Faut-il rappeler le titre du précédent opus de Lia Rodrigues : Ce dont nous sommes faits ?
Ou relire ces propos très clairs de la chorégraphe, qui rabattent heureusement l'acuité
politique des enjeux brésiliens sur les sophistications de la dé-construction savante de la
représentation spectaculaire à la française : « Le corps est un état qui se modifie en fonction
d'un milieu, contaminé et contaminant. Ce corps, mis au contact d'un nouvel espace, devrait
alors produire une nouvelle forme de se mouvoir, de penser, de générer de nouvelles formes
d'organisation. »
2. Bref, sur tout cela, faudra-t-il faire et refaire encore le débat d'Avignon 2005, pour enfin
saisir la poésie percutante de la performance autofictionnelle des corps dans la chair du
plateau, sous la croûte racornie d'un humanisme sémiotique radoteur, qui ferait aller au
spectacle pour toujours vérifier la messe (fût-elle laïque) ?
Incarnat, au début, c'est une façon simple de se mouvoir en boucles, croisements, figures,
par lesquels neuf jeunes gens forment presque une ronde, où se pose d'emblée, sobre et
dense, le projet d'une action collective délibérée. Or, rien ne sera jamais si simple à partir
de là, selon un implacable séquençage, micro-performance après micro-performance.
Totalement dénudés, ou rhabillés, selon une rythmicité plate et sans raison manifeste, ces
danseurs nous mettent au pied d'un nu neutre, virulemment énigmatique (au passage se
remarque le cas jusque là informulé à la conscience, d'un jeune homme au sexe minuscule
sous une pilosité pourtant furieusement virile).
Méthodique avec détachement, une politique des anamorphoses, des appariements et
dissociations, une circulation autofictionnelle d'une matière-corps hautement conscientisée,
compose l'inquiétant sous-texte, obstiné et presque épuisant, des dynamiques personnelles
et collectives de l'agrégation et de la dislocation. A vu en bord de scène, sur le mode de la
plus parfaite des tranquillités déterminées, s'entraidant à cet effet, les interprètes se
préparent ou se réparent à l'épreuve froide.
Matière, les voici libres.
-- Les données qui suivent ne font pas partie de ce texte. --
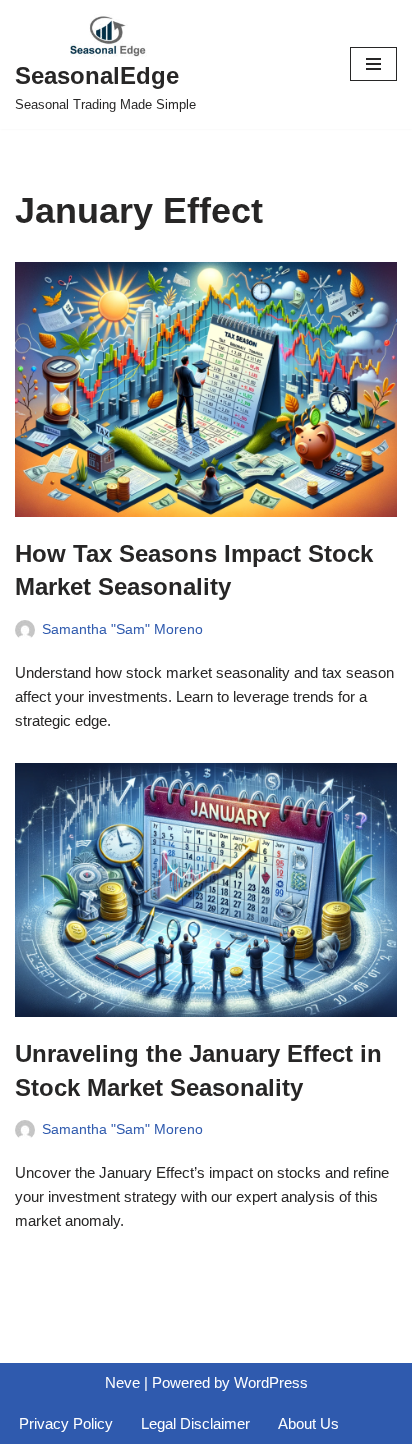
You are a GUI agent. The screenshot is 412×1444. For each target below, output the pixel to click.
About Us (308, 1423)
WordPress (271, 1382)
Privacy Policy (66, 1423)
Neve (122, 1382)
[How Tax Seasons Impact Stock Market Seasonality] (206, 389)
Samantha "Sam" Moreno (122, 629)
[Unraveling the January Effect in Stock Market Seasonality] (206, 890)
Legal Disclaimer (195, 1423)
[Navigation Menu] (373, 64)
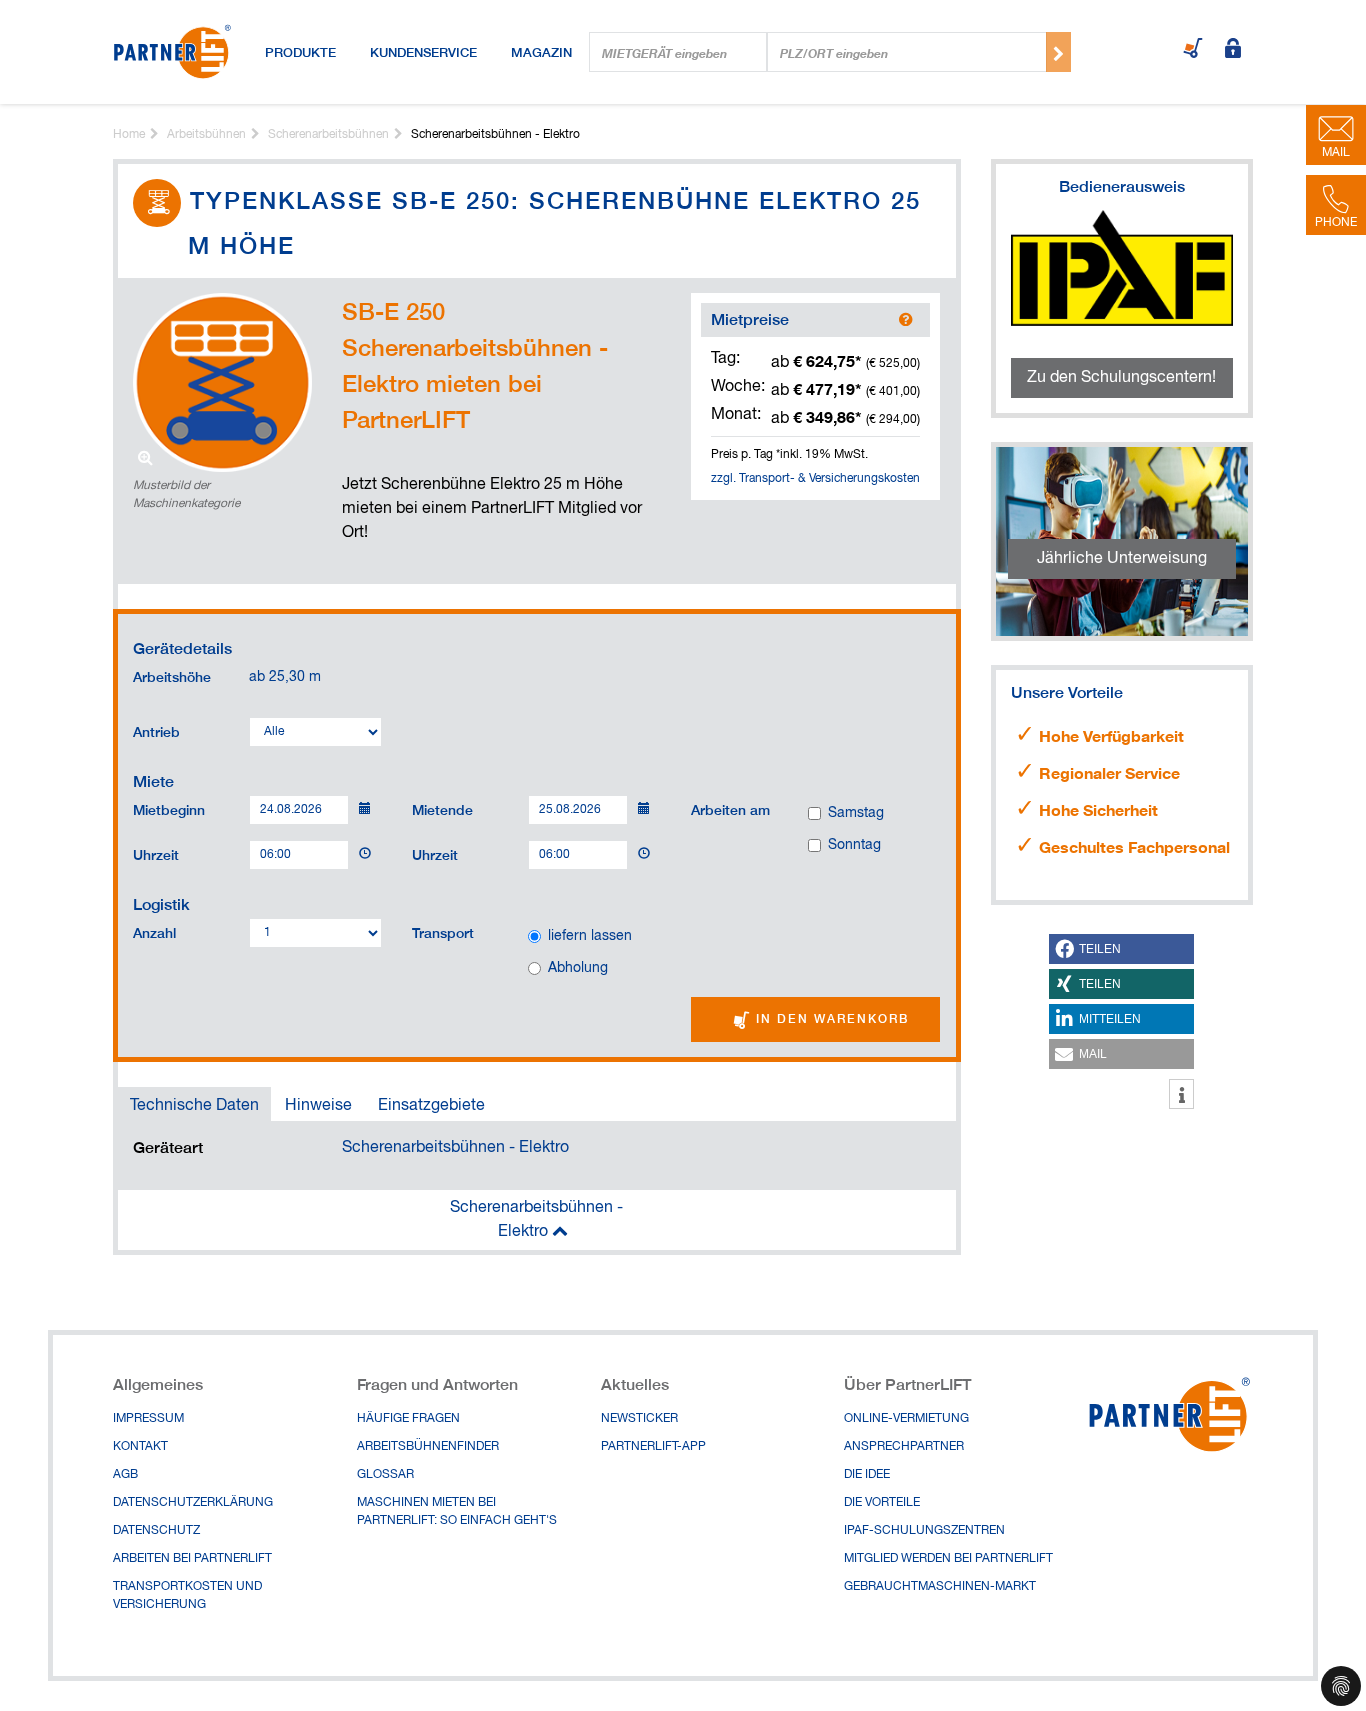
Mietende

Au bord d'un vide immense.
Un grand cérémonial culmine. Ketchup plus que jamais. Mais alors, l'oeuvre collective fera
d'un corps tout entier, goutte à goutte devenues perles, colliers, une fascinante oeuvre d'art
vivante, ressurgie de tous les immémoriaux universels, là immédiate à la peau sous nos
yeux. Humaine. Post-humaine ?
Gérard Mayen
Incarnat, chorégraphie de Lia Rodrigues, a été créée dans le cadre du Festival d'Automne à
Paris, au Centre National de la Danse, du 3 au 12 novembre 2005.
Elle est présentée à la Ferme du Buisson (Marne-la-Vallée) les 18 et 19 novembre ; au
Mans (L'Espal), le 15 novembre ; au Vivat d'Armentières le 22 novembre ; à Valence, le 26
novembre ; au Toboggan à Décines, du 29 novembre au 1er décembre ; à La Rampe
d'Echirolles, le 2 décembre ; et à Mont-Saint-Aignan, le 6 décembre.
A voir également : Ce dont nous sommes faits, chorégraphie de Lia Rodrigues, à Roubaix
(La Condition Publique) le 23 novembre, et à Mont-Saint-Aignan le 7 décembre.